Every line in the entries where "Settings" is found should be copied.

Records contained in a dataset

-----

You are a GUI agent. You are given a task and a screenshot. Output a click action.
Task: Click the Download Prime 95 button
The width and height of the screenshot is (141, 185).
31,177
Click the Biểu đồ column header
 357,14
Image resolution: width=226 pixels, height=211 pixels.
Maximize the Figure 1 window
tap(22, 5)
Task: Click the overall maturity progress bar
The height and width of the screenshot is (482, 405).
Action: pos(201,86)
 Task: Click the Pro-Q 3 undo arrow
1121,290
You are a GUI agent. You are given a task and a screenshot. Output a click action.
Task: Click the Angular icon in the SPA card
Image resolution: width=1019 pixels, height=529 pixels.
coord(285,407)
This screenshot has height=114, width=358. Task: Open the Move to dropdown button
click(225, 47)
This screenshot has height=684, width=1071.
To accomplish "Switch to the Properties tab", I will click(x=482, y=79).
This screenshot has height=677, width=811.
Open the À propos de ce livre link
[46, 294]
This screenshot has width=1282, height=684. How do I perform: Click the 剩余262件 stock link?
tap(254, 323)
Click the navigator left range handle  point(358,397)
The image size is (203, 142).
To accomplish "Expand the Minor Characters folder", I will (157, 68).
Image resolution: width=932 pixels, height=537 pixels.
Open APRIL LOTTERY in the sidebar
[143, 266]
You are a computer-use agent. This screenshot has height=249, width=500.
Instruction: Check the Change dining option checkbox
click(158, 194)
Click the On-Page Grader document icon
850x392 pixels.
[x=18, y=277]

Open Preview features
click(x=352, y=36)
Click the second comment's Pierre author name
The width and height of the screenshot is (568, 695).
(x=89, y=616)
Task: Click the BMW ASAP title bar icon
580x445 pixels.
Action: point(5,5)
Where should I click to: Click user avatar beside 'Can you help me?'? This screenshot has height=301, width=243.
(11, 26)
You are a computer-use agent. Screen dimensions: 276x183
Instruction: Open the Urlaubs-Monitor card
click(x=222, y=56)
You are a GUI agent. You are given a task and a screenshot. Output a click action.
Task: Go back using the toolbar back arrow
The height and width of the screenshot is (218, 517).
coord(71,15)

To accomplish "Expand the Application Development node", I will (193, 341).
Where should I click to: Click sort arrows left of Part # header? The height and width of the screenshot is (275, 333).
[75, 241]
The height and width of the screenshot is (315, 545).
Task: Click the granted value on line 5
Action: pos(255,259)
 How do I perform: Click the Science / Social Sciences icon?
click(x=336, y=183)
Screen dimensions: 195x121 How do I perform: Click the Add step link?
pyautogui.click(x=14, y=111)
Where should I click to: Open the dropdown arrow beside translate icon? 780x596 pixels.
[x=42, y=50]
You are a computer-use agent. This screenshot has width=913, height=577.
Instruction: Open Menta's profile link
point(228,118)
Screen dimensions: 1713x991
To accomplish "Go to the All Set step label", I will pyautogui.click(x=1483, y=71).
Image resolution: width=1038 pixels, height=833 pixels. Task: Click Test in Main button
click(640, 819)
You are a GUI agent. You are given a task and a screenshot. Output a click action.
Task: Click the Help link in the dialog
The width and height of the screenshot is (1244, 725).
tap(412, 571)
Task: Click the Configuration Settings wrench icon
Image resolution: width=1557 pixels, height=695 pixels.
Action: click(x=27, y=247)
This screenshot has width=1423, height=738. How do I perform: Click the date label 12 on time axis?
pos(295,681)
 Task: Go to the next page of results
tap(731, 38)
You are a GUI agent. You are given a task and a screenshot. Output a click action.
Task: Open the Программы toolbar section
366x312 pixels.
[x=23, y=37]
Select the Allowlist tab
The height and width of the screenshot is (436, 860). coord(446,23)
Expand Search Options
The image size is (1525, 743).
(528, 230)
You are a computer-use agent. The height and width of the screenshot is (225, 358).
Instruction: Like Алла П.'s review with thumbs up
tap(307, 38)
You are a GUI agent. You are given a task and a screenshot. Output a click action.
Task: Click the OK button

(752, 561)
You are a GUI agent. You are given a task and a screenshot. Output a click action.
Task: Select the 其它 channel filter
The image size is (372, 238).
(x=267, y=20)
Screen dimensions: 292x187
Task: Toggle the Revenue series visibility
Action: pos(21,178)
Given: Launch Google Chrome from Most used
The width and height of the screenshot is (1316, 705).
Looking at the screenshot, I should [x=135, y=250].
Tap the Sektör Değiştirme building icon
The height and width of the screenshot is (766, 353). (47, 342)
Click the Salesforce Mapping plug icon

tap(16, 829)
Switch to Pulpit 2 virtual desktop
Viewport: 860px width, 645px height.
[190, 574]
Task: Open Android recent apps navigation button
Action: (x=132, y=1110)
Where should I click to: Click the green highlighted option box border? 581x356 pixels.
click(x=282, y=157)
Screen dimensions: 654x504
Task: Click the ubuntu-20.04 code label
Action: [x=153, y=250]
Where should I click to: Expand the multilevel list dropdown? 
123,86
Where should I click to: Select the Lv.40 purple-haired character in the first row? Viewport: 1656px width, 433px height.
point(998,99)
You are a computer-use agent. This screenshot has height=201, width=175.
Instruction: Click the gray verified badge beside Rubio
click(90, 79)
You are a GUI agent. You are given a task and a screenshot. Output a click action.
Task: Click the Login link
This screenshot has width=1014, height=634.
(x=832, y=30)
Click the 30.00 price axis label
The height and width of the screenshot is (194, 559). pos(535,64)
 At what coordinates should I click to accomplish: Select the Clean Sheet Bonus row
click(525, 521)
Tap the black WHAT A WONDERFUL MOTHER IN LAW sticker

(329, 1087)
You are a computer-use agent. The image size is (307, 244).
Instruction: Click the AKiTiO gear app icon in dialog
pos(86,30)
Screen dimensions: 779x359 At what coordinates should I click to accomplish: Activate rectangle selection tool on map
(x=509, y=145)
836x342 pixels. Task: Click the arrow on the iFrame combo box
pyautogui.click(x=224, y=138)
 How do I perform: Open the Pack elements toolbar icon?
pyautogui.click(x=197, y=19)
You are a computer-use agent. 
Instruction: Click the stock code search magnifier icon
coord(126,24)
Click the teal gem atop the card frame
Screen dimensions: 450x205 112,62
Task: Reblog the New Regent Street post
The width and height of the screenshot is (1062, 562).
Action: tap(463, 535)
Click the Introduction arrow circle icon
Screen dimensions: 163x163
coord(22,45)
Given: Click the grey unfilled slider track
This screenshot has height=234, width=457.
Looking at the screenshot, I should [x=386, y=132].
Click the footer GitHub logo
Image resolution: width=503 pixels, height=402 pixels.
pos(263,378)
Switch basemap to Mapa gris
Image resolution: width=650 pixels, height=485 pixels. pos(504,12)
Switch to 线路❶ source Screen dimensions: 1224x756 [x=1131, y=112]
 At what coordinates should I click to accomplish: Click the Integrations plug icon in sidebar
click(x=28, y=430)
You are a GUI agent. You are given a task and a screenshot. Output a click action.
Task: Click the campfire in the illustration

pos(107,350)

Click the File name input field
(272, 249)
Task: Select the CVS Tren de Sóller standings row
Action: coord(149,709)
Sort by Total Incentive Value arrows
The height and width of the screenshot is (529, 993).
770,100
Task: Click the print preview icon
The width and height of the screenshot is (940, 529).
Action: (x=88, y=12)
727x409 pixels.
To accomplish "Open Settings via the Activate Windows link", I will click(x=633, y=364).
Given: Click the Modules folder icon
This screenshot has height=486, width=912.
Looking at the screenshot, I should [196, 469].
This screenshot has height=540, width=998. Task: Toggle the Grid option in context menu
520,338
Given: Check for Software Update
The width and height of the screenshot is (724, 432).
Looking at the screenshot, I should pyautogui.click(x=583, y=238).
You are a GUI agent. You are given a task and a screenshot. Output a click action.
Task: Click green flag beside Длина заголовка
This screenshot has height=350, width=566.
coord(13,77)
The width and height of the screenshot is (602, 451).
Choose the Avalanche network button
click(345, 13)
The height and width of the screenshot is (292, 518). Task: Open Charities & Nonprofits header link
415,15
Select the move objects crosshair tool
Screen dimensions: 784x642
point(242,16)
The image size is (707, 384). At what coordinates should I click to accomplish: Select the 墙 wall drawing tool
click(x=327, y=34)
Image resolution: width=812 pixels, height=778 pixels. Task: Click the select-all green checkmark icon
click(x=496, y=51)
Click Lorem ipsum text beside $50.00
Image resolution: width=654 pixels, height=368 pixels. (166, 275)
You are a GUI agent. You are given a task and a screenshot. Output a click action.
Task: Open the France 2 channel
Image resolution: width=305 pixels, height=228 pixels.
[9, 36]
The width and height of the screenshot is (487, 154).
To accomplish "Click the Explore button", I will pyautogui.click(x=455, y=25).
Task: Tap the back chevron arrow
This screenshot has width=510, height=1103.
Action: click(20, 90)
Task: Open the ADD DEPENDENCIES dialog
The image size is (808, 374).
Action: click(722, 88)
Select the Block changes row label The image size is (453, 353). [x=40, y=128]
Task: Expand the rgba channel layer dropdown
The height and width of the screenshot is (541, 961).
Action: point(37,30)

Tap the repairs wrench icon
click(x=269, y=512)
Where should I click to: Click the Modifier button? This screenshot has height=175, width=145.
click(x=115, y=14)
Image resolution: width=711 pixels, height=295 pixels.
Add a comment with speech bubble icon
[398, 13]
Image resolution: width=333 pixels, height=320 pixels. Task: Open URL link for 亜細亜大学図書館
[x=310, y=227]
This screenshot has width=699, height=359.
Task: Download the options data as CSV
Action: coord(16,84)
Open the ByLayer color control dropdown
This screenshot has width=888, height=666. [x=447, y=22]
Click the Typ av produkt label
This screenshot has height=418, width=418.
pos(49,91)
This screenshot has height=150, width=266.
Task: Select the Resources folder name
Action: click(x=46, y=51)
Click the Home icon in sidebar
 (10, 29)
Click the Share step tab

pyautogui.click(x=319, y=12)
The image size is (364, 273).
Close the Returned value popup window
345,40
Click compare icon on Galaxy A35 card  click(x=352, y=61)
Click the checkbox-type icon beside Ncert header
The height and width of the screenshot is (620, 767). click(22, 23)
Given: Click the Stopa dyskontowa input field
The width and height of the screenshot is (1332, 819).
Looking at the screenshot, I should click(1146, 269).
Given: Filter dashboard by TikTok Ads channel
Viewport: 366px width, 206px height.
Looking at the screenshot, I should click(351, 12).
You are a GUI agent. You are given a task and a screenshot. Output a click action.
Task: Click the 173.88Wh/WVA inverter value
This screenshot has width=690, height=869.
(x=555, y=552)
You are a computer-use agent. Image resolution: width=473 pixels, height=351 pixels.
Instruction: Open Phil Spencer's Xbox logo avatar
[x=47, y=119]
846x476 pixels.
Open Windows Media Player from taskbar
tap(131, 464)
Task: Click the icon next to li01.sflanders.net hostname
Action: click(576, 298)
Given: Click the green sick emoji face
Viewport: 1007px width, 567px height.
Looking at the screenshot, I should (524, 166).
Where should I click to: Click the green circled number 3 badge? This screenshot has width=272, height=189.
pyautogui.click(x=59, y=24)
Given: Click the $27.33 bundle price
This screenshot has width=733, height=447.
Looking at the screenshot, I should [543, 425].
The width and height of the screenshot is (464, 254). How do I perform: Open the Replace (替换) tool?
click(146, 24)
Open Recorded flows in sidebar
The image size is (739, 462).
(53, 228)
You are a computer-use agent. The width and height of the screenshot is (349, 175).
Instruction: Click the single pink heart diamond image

-----

### Answer to the problem
Task: Click the Configuration Settings wrench icon
To accomplish "Open Settings via the Activate Windows link", I will click(x=633, y=364).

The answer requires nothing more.